A Incerteza Fiscal, O Prêmio De Risco E A Taxa De Câmbio
Por Marcela Kawauti – Economista-chefe da Lifetime Asset Management
Dois assuntos foram destaque ao longo dos últimos dias: as incertezas em relação às contas públicas e a desvalorização do real brasileiro. Os assuntos têm conexões relevantes que estão além do fato de ocuparem o noticiário econômico. Eles estão altamente relacionados.
A preocupação com orçamento federal não é algo recente. A expectativa de medidas que indicassem compromisso com o novo arcabouço fiscal remonta ao início do ano, especialmente no que tange as ações pretendidas para se atingir o equilíbrio e posterior superávit primário. Mas a demora na divulgação de medidas concretas adiciona stress e incerteza, ainda mais quando as notícias sugerem um ajuste de gastos menor que o necessário.
Em meados de outubro, algumas fontes do governo federal indicaram aos órgãos de imprensa que um pacote de redução do orçamento público seria apresentado após as eleições municipais. Nada foi divulgado, no entanto, e a frustração das expectativas aumentou a gama de incertezas e gerou efeitos sobre a credibilidade institucional do país. De maneira simplificada, o “não ajuste” afugenta o investidor. O impacto sobre os ativos foi bastante relevante. Na renda fixa, as taxas de juros futuras ultrapassaram os 13,0% (a.a.) nos vértices de médio prazo e os juros reais oferecidos pelos títulos públicos acima do IPCA romperam a barreira dos 7,0%. – vide imagem acima.
Mas foi o impacto sobre o dólar que dominou as manchetes.

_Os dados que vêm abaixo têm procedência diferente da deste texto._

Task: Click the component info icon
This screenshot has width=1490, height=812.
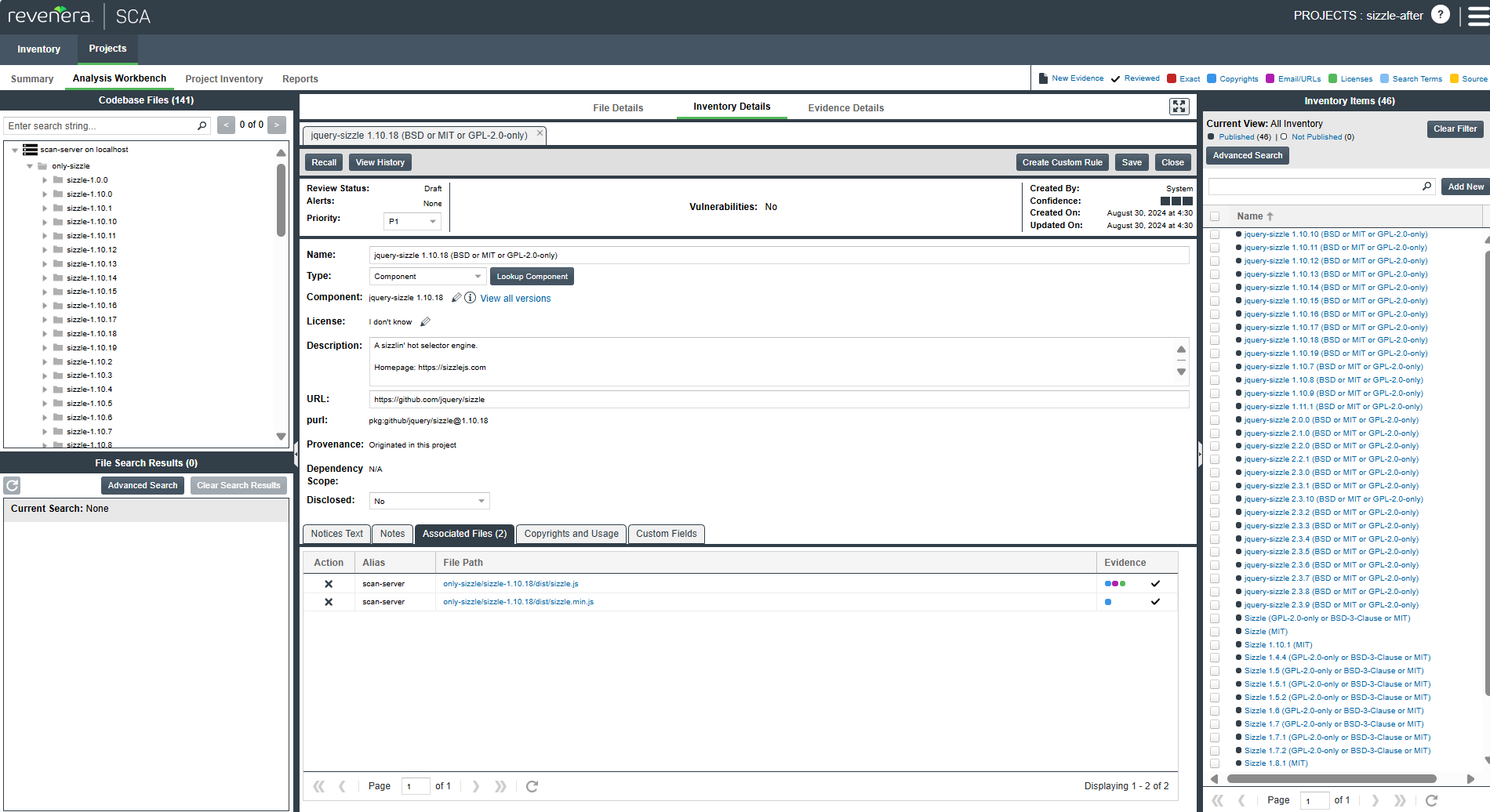Action: click(x=470, y=298)
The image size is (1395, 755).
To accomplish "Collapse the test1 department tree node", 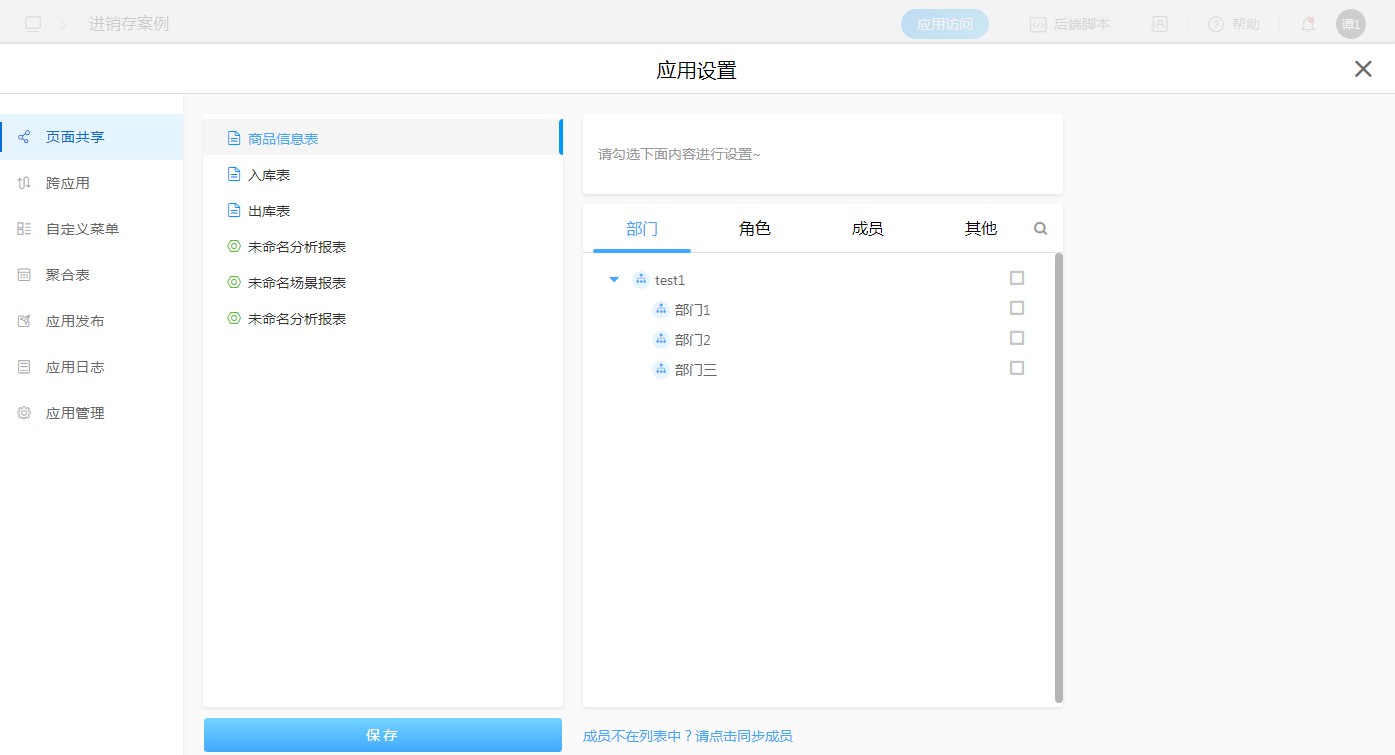I will pyautogui.click(x=614, y=280).
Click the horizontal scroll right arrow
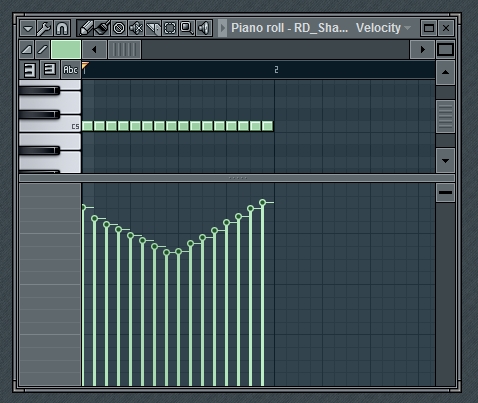Viewport: 478px width, 403px height. coord(422,50)
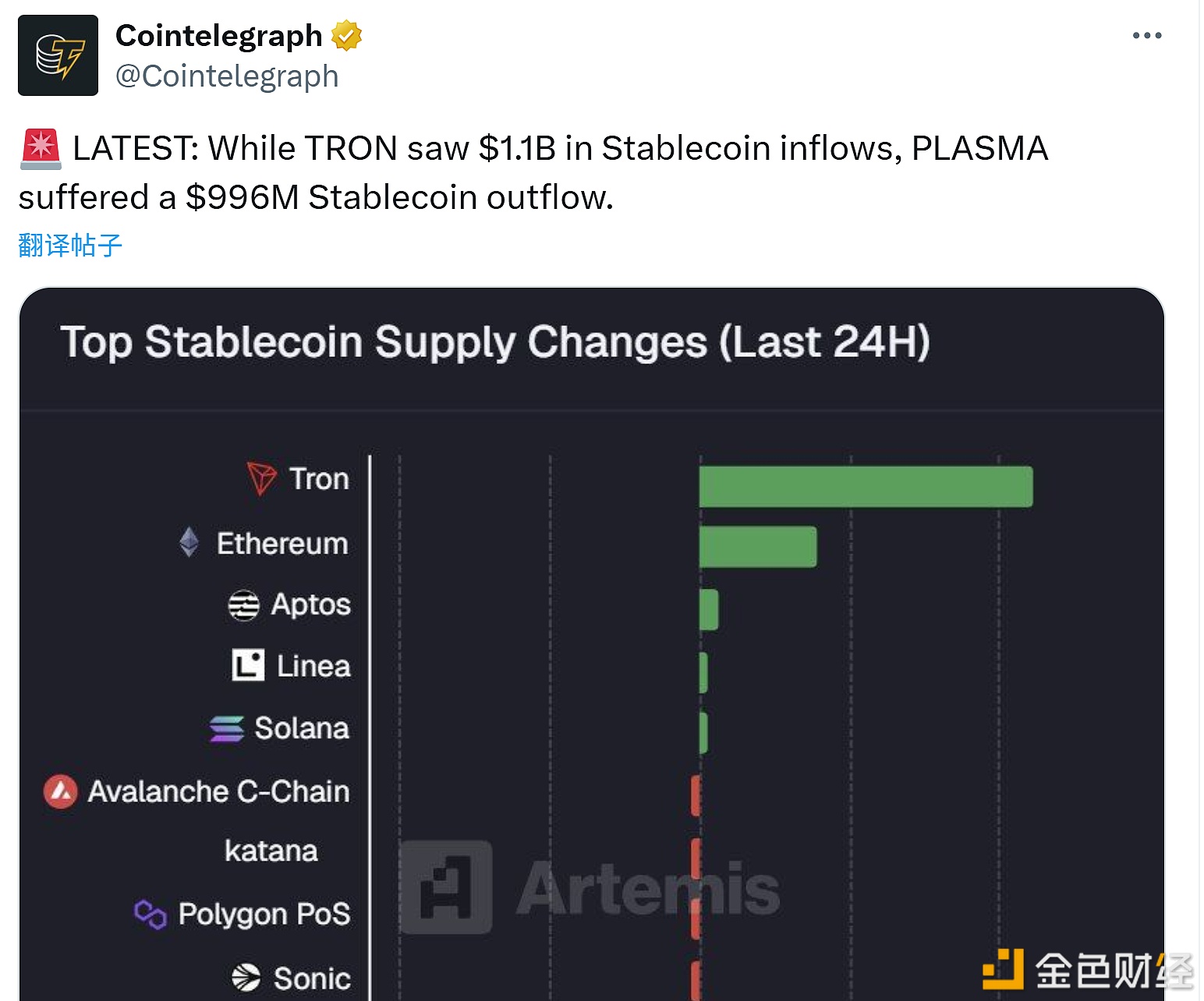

O fluxo de saída de capitais internacionais gera queda da demanda pela moeda brasileira, causando a desvalorização do câmbio. A taxa começou outubro cotada a R$ 5,45/USD e, no último pregão de novembro, superou os R$ 5,80/USD ( um avanço de mais de 6,0% em um mês).
Parte do movimento de valorização do dólar pode ser atribuído a fatores externos como a maior aversão ao risco (impulsionada pela incerteza que cerca a eleição presidencial americana e às tensões no Oriente Médio) e ao lento ajuste de política monetária no Estados Unidos. Mas os dados mostram que as questões internas, em especial a necessidade de ajuste do orçamento público, intensificaram esse movimento. A desvalorização da moeda brasileira se aproxima dos 20% em 2024, enquanto a média das moedas emergentes é de 7%. A variação entre o início de outubro e o começo de novembro foi de 6,5% e 2,1% respectivamente. Nossas estimativas indicam que, expurgado os riscos em relação à política econômica, a taxa de câmbio estaria entre 30 e 40 centavos menor.
Para os próximos meses, os números sugerem que o risco fiscal ainda deve pesar sobre os ativos, com impactos importantes sobre o prêmio de risco, a taxa de câmbio, a inflação ao consumidor e a necessidade de alta de juros. Por outro lado, um eventual anúncio de medidas estruturais relevantes teria impacto positivo sobre o risco fiscal, com potencial de melhora de expectativas, valorização da moeda brasileira e dos demais ativos de risco domésticos.